Question

If \(a, b, c\) and \(d\) are four positive numbers such that \(a+b+c+d=4\), then what is the maximum value of \((a+1)(b+1)(c+1)(d+1) ?\) (a) 32 (b) 8 (c) 16 (d) 81

Short answer

Answer: 16

Step-by-step solution

Apply the AM-GM Inequality

Because a, b, c, and d are positive numbers, we know that a+1, b+1, c+1, and d+1 are also positive numbers. We will apply the AM-GM inequality on a+1, b+1, c+1, and d+1: $$\frac{(a+1)+(b+1)+(c+1)+(d+1)}{4}\geq \sqrt[4]{(a+1)(b+1)(c+1)(d+1)}$$

Simplify the expression

Now, let's simplify the left side of the inequality: $$\frac{a+b+c+d+4}{4}\geq \sqrt[4]{(a+1)(b+1)(c+1)(d+1)}$$ Since we know that \(a+b+c+d=4\), we substitute it in the left side: $$\frac{4+4}{4}\geq \sqrt[4]{(a+1)(b+1)(c+1)(d+1)}$$ Simplify to get: $$\frac{8}{4}\geq \sqrt[4]{(a+1)(b+1)(c+1)(d+1)}$$ So, \(2 \geq \sqrt[4]{(a+1)(b+1)(c+1)(d+1)}\)

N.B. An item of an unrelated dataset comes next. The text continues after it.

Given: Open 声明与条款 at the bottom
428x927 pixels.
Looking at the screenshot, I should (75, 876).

Take the fourth power of both sides

To get rid of the fourth root, we take the fourth power of both sides: $$(2)^4\geq (a+1)(b+1)(c+1)(d+1)$$ $$16 \geq (a+1)(b+1)(c+1)(d+1)$$ So, the maximum value of \((a+1)(b+1)(c+1)(d+1)\) is 16. Therefore, the answer is (c) 16.

Key concepts

Inequality Theorems

The AM-GM Inequality is one of the most important inequality theorems in mathematics. It establishes a relationship between the arithmetic mean (AM) and the geometric mean (GM) of a set of non-negative numbers. This theorem states that the arithmetic mean of a list of non-negative numbers is always greater than or equal to the geometric mean of the same list. In mathematical terms, if you have n non-negative numbers, say \(x_1, x_2, \ldots, x_n\), the AM-GM Inequality is given by:

• \(\frac{x_1 + x_2 + \ldots + x_n}{n} \geq \sqrt[n]{x_1 \cdot x_2 \cdot \ldots \cdot x_n}\)

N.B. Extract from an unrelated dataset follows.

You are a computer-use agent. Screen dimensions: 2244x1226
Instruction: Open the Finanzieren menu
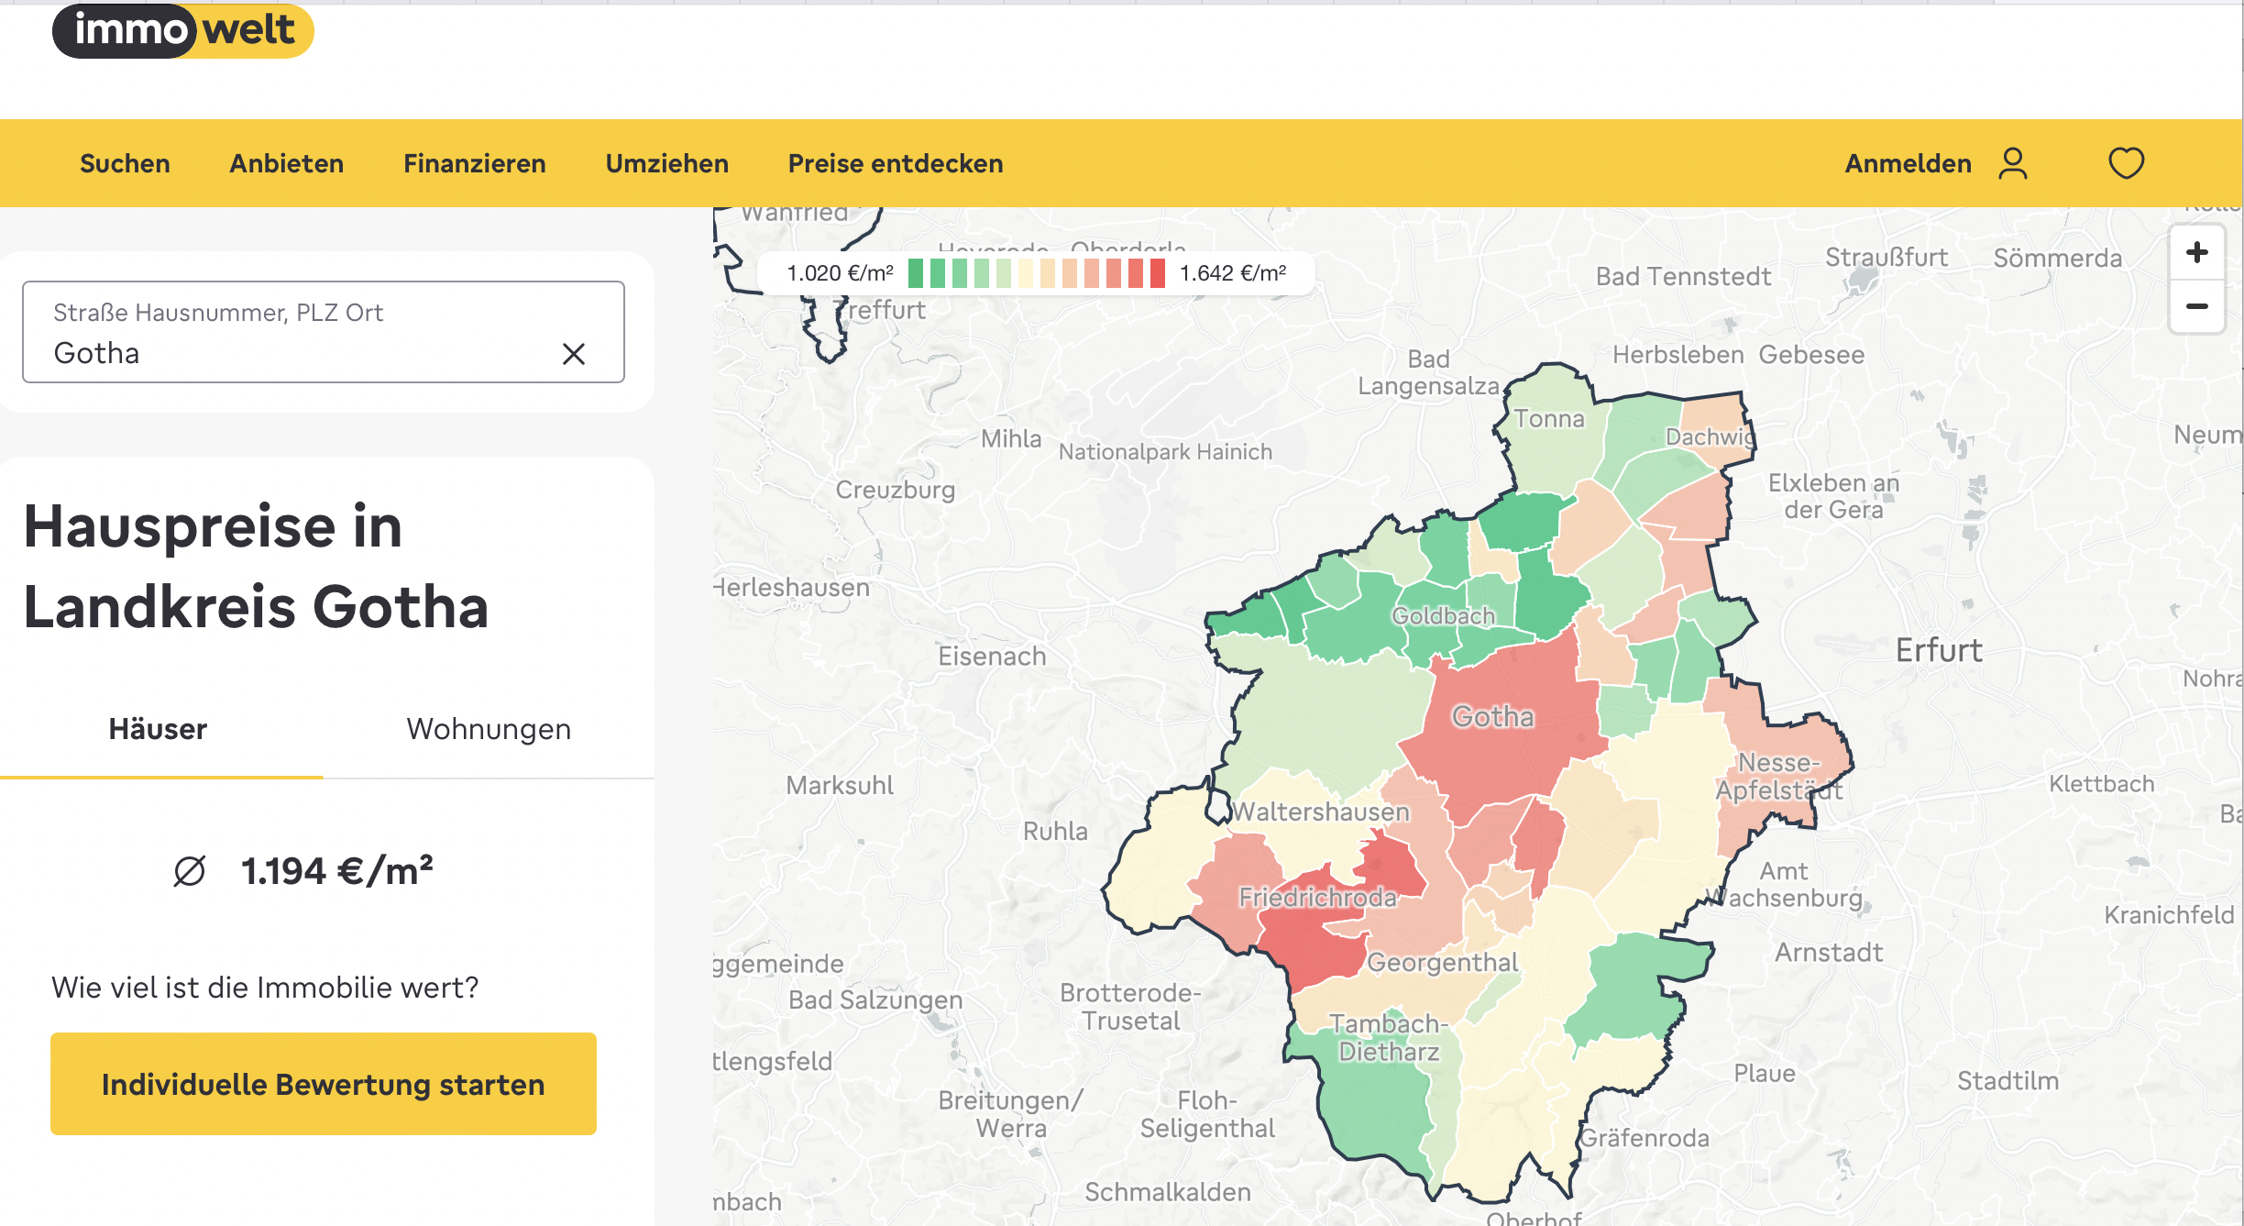click(x=475, y=163)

This relationship becomes an equality (i.e., both sides are equal) when all the numbers \(x_1, x_2, \ldots, x_n\) are the same. It's particularly useful in finding the maximum or minimum values in various optimization problems, as seen in the exercise with variables •a, b, c, d• constrained by their sum to maximize another expression.

Arithmetic Mean

The arithmetic mean (AM) is a measure of central tendency. It is simply the sum of a set of values divided by the number of values. In essence, it provides an average, or middle point, of the numbers you are working with. The formula is written as follows:

• \( \text{AM} = \frac{x_1 + x_2 + \ldots + x_n}{n} \)

This is fundamental when applying the AM-GM Inequality, as it represents the average value of the numbers you’re comparing. In the context of the exercise, this understanding helps us comprehend why setting the arithmetic mean of \((a+1), (b+1), (c+1), (d+1)\) will remain fixed under transformation, allowing us to bound the expression by its maximum potential. This concept helps set the stage for using inequality theorems to verify solution outcomes.

Geometric Mean

The geometric mean (GM) is another type of average that is especially useful in situations involving growth rates and multiplicative processes. It is calculated by taking the n-th root of the product of n values. Here's the formula:

• \( \text{GM} = \sqrt[n]{x_1 \cdot x_2 \cdot \ldots \cdot x_n} \)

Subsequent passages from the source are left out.